By a majority The Supreme Court allowed the Owners’ appeal. The Supreme Court concluded that payment of the initial ransom demand was a different course of action to negotiating for 51 days, and Rule F did not require that the expenses were incurred following an alternative course of action. Hence expenses incurred whilst the ransom was negotiated should be allowed in GA (in addition to the ransom itself). The expenses were “extra expense incurred in place of another expense” since the alternative would have been an extra US$4.15 million paid in ransom.


It is noteworthy that the Court ruled that expenses incurred shall be allowed “only up to the amount of the general average expense avoided.” Accordingly, in future cases it will be necessary to decide what general average expense has been avoided to give effect to the cap. In The Longchamp that was the ransom albeit Lord Neuberger, giving the main judgment of the majority, had misgivings as to whether payment of the initial demand would have been reasonable and, therefore, allowable under Rule A. However, he concluded the correct interpretation of Rule F was that the “reference to an “expense which would have been allowable” [in Rule F] is to an expense of a nature which would been allowable”; i.e. it did not matter that the expense avoided (the initial ransom demanded) would not have been allowed so long as it was of a type which in principle was allowable under Rule A.

Comment

The true meaning and effect of Rule F as decided in this case is important and potentially has wide ranging consequences. It may now be that whenever a ship owner negotiates with a third party to reduce expenses which are of a kind allowable in general average, operating expenses incurred in that period are strong candidates for Rule F allowances. Prior to The Longchamp this may not have been the view of all Average Adjusters.

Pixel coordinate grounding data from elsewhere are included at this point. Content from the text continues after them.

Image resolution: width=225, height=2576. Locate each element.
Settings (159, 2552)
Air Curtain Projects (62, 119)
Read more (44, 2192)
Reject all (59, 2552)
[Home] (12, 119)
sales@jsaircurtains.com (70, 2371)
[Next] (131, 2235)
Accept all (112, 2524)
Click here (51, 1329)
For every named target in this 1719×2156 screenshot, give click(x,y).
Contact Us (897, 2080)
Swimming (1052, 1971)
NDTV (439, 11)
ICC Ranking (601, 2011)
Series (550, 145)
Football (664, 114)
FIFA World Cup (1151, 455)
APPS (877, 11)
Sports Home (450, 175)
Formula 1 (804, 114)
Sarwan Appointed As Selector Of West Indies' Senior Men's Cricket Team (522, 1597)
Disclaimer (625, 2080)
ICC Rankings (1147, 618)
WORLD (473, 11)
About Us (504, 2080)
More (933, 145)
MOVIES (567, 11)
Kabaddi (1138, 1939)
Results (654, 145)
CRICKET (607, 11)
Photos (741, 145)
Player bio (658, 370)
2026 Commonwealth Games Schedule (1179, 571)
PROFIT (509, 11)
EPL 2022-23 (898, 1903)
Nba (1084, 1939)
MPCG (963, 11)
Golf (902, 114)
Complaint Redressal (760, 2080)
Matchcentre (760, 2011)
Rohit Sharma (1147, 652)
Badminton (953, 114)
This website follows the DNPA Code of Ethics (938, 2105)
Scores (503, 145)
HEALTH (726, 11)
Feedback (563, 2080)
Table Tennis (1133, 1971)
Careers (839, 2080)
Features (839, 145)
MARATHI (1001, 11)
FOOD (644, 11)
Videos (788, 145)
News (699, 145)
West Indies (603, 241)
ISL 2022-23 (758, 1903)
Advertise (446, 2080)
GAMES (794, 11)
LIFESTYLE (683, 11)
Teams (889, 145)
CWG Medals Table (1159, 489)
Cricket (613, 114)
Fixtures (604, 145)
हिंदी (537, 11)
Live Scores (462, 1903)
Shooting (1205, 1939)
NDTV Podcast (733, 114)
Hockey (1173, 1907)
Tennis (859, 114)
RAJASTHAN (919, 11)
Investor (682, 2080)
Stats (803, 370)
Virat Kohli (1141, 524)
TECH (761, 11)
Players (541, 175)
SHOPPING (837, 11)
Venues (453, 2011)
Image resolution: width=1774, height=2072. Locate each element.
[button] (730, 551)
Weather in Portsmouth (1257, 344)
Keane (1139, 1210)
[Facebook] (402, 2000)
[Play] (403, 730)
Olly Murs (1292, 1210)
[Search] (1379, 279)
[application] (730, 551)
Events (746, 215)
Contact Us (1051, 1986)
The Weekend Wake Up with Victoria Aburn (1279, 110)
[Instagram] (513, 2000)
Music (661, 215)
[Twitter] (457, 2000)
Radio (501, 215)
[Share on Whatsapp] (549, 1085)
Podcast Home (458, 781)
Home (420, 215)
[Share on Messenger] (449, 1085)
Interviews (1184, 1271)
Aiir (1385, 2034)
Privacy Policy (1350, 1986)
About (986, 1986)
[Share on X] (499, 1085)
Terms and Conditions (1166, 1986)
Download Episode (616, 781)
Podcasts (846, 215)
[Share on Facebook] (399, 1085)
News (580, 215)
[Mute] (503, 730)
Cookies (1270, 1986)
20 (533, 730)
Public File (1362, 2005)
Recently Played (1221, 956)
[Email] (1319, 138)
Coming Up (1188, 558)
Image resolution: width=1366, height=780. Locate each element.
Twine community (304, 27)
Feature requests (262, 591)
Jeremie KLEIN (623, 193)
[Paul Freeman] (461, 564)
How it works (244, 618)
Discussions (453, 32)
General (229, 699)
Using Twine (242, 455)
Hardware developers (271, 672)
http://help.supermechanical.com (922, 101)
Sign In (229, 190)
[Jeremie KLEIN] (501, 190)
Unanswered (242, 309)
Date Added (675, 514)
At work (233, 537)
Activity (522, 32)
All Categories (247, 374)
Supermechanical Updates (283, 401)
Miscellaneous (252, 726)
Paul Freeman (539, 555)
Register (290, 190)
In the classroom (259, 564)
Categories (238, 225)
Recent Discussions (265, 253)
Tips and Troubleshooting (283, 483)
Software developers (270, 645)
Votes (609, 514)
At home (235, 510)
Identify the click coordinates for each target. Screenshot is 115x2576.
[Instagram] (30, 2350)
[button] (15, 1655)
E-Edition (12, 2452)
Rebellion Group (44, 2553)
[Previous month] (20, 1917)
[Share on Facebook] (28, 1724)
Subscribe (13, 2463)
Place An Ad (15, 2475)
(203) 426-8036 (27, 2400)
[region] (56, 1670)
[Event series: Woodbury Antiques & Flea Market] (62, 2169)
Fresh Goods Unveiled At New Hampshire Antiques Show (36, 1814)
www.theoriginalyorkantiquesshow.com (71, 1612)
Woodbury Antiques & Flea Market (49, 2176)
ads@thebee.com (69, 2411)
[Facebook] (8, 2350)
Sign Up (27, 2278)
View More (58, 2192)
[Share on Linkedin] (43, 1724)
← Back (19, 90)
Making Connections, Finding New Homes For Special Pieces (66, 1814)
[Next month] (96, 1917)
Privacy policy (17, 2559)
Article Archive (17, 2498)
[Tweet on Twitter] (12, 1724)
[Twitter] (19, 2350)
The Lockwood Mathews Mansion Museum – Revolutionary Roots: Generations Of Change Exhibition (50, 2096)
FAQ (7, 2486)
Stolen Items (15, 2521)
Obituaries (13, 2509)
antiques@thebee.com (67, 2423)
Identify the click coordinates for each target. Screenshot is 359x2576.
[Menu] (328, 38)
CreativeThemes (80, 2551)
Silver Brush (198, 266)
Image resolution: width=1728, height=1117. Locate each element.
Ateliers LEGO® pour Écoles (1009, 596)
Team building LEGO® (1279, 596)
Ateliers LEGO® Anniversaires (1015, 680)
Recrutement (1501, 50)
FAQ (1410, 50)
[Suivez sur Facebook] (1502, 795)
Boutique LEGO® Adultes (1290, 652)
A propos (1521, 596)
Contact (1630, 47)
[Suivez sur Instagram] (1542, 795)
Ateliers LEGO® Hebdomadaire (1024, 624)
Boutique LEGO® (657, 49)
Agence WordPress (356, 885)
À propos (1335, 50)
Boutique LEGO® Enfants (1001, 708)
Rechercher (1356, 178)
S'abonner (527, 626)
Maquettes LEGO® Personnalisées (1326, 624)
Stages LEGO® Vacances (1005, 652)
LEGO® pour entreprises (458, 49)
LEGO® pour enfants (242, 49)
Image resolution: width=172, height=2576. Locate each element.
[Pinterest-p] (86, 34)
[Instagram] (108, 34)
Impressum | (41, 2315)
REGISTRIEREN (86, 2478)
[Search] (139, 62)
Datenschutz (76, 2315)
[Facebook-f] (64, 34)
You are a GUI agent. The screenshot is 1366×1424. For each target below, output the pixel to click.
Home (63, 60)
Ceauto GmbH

Furthermore, difficulties may now be encountered when determining what cap to apply to expenses incurred, which are allowable under Rule F, when this is subject to identifying the accepted amount by which an allowable GA expense has been reduced by negotiation. The question being whether the reduction to be used is the overall reduction achieved, whether the initial expense or claim was reasonable or not or, as in The Longchamp, or should the reduction be based upon what a reasonable figure might be for the expense in question.